__Your instructions__: The entries below are to be repeated verbatim, in full.

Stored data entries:
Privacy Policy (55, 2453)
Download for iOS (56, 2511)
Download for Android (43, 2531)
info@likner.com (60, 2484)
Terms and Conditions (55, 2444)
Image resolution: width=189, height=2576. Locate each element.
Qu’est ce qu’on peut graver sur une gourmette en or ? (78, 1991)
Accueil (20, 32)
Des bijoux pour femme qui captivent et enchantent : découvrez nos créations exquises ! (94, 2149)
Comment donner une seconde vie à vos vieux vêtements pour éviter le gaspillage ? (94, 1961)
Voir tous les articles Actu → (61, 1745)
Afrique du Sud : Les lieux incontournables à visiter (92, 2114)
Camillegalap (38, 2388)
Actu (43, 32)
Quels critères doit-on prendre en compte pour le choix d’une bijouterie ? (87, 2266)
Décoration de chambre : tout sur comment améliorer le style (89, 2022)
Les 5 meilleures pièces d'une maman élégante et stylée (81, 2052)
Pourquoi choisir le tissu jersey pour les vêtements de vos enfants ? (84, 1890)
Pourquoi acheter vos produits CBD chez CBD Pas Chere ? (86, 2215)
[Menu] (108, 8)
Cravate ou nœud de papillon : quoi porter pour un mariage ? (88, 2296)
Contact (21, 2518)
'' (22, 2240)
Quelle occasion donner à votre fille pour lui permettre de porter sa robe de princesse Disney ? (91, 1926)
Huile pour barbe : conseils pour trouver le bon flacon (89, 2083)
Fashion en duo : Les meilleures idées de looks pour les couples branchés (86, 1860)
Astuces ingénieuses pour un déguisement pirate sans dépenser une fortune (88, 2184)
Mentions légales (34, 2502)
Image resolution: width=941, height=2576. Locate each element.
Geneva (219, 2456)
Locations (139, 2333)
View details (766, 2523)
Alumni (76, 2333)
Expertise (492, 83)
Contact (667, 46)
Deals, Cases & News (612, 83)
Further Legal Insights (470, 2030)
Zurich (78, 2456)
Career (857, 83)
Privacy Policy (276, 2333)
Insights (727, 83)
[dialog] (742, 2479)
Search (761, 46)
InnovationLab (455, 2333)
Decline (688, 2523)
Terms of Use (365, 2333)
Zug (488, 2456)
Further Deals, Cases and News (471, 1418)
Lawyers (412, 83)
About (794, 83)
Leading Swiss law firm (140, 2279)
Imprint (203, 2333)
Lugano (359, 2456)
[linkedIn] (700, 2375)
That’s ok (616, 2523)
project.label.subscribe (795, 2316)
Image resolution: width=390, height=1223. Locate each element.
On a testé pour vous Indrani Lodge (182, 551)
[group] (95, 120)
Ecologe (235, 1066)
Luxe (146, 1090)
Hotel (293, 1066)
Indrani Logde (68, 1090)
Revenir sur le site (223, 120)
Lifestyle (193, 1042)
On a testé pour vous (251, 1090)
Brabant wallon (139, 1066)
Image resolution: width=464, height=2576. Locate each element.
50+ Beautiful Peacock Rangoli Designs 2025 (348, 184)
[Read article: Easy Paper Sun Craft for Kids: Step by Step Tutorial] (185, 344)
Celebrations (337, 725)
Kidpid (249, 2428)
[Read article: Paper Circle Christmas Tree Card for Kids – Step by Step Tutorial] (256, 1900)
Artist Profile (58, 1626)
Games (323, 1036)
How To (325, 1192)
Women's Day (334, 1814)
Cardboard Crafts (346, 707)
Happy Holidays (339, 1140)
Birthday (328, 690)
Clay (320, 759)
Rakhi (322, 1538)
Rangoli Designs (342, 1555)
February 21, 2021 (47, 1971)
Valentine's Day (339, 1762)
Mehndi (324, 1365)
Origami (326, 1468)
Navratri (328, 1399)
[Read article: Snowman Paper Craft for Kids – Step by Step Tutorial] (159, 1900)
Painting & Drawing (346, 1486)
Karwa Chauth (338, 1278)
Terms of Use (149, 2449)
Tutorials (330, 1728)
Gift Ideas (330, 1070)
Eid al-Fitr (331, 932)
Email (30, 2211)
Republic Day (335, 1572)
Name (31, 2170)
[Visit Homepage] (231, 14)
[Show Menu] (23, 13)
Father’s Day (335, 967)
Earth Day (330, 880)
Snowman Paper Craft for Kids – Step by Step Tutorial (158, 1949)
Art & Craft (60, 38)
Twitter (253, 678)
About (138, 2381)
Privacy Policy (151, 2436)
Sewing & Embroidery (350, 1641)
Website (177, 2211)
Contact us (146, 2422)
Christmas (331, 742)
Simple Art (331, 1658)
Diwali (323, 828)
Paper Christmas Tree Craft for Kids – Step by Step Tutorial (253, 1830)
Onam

__Output of the task__:
Privacy Policy (55, 2453)
Download for iOS (56, 2511)
Download for Android (43, 2531)
info@likner.com (60, 2484)
Terms and Conditions (55, 2444)
Image resolution: width=189, height=2576. Locate each element.
Qu’est ce qu’on peut graver sur une gourmette en or ? (78, 1991)
Accueil (20, 32)
Des bijoux pour femme qui captivent et enchantent : découvrez nos créations exquises ! (94, 2149)
Comment donner une seconde vie à vos vieux vêtements pour éviter le gaspillage ? (94, 1961)
Voir tous les articles Actu → (61, 1745)
Afrique du Sud : Les lieux incontournables à visiter (92, 2114)
Camillegalap (38, 2388)
Actu (43, 32)
Quels critères doit-on prendre en compte pour le choix d’une bijouterie ? (87, 2266)
Décoration de chambre : tout sur comment améliorer le style (89, 2022)
Les 5 meilleures pièces d'une maman élégante et stylée (81, 2052)
Pourquoi choisir le tissu jersey pour les vêtements de vos enfants ? (84, 1890)
Pourquoi acheter vos produits CBD chez CBD Pas Chere ? (86, 2215)
[Menu] (108, 8)
Cravate ou nœud de papillon : quoi porter pour un mariage ? (88, 2296)
Contact (21, 2518)
'' (22, 2240)
Quelle occasion donner à votre fille pour lui permettre de porter sa robe de princesse Disney ? (91, 1926)
Huile pour barbe : conseils pour trouver le bon flacon (89, 2083)
Fashion en duo : Les meilleures idées de looks pour les couples branchés (86, 1860)
Astuces ingénieuses pour un déguisement pirate sans dépenser une fortune (88, 2184)
Mentions légales (34, 2502)
Image resolution: width=941, height=2576. Locate each element.
Geneva (219, 2456)
Locations (139, 2333)
View details (766, 2523)
Alumni (76, 2333)
Expertise (492, 83)
Contact (667, 46)
Deals, Cases & News (612, 83)
Further Legal Insights (470, 2030)
Zurich (78, 2456)
Career (857, 83)
Privacy Policy (276, 2333)
Insights (727, 83)
[dialog] (742, 2479)
Search (761, 46)
InnovationLab (455, 2333)
Decline (688, 2523)
Terms of Use (365, 2333)
Zug (488, 2456)
Further Deals, Cases and News (471, 1418)
Lawyers (412, 83)
About (794, 83)
Leading Swiss law firm (140, 2279)
Imprint (203, 2333)
Lugano (359, 2456)
[linkedIn] (700, 2375)
That’s ok (616, 2523)
project.label.subscribe (795, 2316)
Image resolution: width=390, height=1223. Locate each element.
On a testé pour vous Indrani Lodge (182, 551)
[group] (95, 120)
Ecologe (235, 1066)
Luxe (146, 1090)
Hotel (293, 1066)
Indrani Logde (68, 1090)
Revenir sur le site (223, 120)
Lifestyle (193, 1042)
On a testé pour vous (251, 1090)
Brabant wallon (139, 1066)
Image resolution: width=464, height=2576. Locate each element.
50+ Beautiful Peacock Rangoli Designs 2025 (348, 184)
[Read article: Easy Paper Sun Craft for Kids: Step by Step Tutorial] (185, 344)
Celebrations (337, 725)
Kidpid (249, 2428)
[Read article: Paper Circle Christmas Tree Card for Kids – Step by Step Tutorial] (256, 1900)
Artist Profile (58, 1626)
Games (323, 1036)
How To (325, 1192)
Women's Day (334, 1814)
Cardboard Crafts (346, 707)
Happy Holidays (339, 1140)
Birthday (328, 690)
Clay (320, 759)
Rakhi (322, 1538)
Rangoli Designs (342, 1555)
February 21, 2021 (47, 1971)
Valentine's Day (339, 1762)
Mehndi (324, 1365)
Origami (326, 1468)
Navratri (328, 1399)
[Read article: Snowman Paper Craft for Kids – Step by Step Tutorial] (159, 1900)
Painting & Drawing (346, 1486)
Karwa Chauth (338, 1278)
Terms of Use (149, 2449)
Tutorials (330, 1728)
Gift Ideas (330, 1070)
Eid al-Fitr (331, 932)
Email (30, 2211)
Republic Day (335, 1572)
Name (31, 2170)
[Visit Homepage] (231, 14)
[Show Menu] (23, 13)
Father’s Day (335, 967)
Earth Day (330, 880)
Snowman Paper Craft for Kids – Step by Step Tutorial (158, 1949)
Art & Craft (60, 38)
Twitter (253, 678)
About (138, 2381)
Privacy Policy (151, 2436)
Sewing & Embroidery (350, 1641)
Website (177, 2211)
Contact us (146, 2422)
Christmas (331, 742)
Simple Art (331, 1658)
Diwali (323, 828)
Paper Christmas Tree Craft for Kids – Step by Step Tutorial (253, 1830)
Onam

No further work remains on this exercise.